> [Task to complete] Each line from the one with "The image size is (1092, 1106)." to the final line of the data must be reproduced exactly, and no other line may appear.

↓↓↓

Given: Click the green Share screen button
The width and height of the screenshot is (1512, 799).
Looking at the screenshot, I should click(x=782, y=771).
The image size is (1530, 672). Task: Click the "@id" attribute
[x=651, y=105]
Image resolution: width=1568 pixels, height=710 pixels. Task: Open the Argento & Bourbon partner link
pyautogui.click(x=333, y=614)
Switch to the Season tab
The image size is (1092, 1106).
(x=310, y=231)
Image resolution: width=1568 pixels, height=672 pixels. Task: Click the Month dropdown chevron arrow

↑↑↑

> [Written response]
The image size is (1092, 1106).
(x=310, y=231)
Image resolution: width=1568 pixels, height=672 pixels. Task: Click the Month dropdown chevron arrow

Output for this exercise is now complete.